_SUPPLIED RECORDS:_
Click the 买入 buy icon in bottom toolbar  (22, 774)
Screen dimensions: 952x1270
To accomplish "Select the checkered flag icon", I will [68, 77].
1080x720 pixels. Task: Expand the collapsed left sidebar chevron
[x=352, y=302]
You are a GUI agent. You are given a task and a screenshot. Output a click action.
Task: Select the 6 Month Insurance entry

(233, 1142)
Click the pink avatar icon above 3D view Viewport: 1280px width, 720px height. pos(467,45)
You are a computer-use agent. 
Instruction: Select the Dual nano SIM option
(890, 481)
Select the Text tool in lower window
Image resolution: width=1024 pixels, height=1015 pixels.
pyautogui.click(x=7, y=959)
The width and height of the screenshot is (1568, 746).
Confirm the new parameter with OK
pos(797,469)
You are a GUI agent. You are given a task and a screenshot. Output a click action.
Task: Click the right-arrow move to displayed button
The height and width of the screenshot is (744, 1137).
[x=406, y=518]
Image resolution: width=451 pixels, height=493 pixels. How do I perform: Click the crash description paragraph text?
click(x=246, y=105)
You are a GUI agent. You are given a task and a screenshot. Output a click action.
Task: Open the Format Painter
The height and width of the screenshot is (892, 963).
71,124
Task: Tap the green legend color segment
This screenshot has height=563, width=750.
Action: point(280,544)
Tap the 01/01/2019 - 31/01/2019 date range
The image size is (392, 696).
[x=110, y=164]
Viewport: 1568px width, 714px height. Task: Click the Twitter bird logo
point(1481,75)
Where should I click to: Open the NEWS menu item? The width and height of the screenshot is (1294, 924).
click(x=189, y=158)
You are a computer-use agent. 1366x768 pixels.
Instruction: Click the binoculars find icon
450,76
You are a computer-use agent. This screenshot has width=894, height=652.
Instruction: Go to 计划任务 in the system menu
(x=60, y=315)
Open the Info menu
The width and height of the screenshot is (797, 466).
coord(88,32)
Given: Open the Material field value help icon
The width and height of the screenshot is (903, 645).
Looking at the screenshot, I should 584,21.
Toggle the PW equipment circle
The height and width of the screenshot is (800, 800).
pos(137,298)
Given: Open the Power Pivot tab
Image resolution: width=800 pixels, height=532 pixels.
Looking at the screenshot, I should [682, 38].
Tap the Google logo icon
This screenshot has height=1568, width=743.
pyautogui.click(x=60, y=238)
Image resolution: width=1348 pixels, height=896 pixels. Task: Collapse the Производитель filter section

_WHAT YOU HAVE TO DO:_ Each line above must be retyped exactly.

_ANSWER SPACE:_
Click the 买入 buy icon in bottom toolbar  (22, 774)
Screen dimensions: 952x1270
To accomplish "Select the checkered flag icon", I will [68, 77].
1080x720 pixels. Task: Expand the collapsed left sidebar chevron
[x=352, y=302]
You are a GUI agent. You are given a task and a screenshot. Output a click action.
Task: Select the 6 Month Insurance entry

(233, 1142)
Click the pink avatar icon above 3D view Viewport: 1280px width, 720px height. pos(467,45)
You are a computer-use agent. 
Instruction: Select the Dual nano SIM option
(890, 481)
Select the Text tool in lower window
Image resolution: width=1024 pixels, height=1015 pixels.
pyautogui.click(x=7, y=959)
The width and height of the screenshot is (1568, 746).
Confirm the new parameter with OK
pos(797,469)
You are a GUI agent. You are given a task and a screenshot. Output a click action.
Task: Click the right-arrow move to displayed button
The height and width of the screenshot is (744, 1137).
[x=406, y=518]
Image resolution: width=451 pixels, height=493 pixels. How do I perform: Click the crash description paragraph text?
click(x=246, y=105)
You are a GUI agent. You are given a task and a screenshot. Output a click action.
Task: Open the Format Painter
The height and width of the screenshot is (892, 963).
71,124
Task: Tap the green legend color segment
This screenshot has height=563, width=750.
Action: point(280,544)
Tap the 01/01/2019 - 31/01/2019 date range
The image size is (392, 696).
[x=110, y=164]
Viewport: 1568px width, 714px height. Task: Click the Twitter bird logo
point(1481,75)
Where should I click to: Open the NEWS menu item? The width and height of the screenshot is (1294, 924).
click(x=189, y=158)
You are a computer-use agent. 1366x768 pixels.
Instruction: Click the binoculars find icon
450,76
You are a computer-use agent. This screenshot has width=894, height=652.
Instruction: Go to 计划任务 in the system menu
(x=60, y=315)
Open the Info menu
The width and height of the screenshot is (797, 466).
coord(88,32)
Given: Open the Material field value help icon
The width and height of the screenshot is (903, 645).
Looking at the screenshot, I should 584,21.
Toggle the PW equipment circle
The height and width of the screenshot is (800, 800).
pos(137,298)
Given: Open the Power Pivot tab
Image resolution: width=800 pixels, height=532 pixels.
Looking at the screenshot, I should [682, 38].
Tap the Google logo icon
This screenshot has height=1568, width=743.
pyautogui.click(x=60, y=238)
Image resolution: width=1348 pixels, height=896 pixels. Task: Collapse the Производитель filter section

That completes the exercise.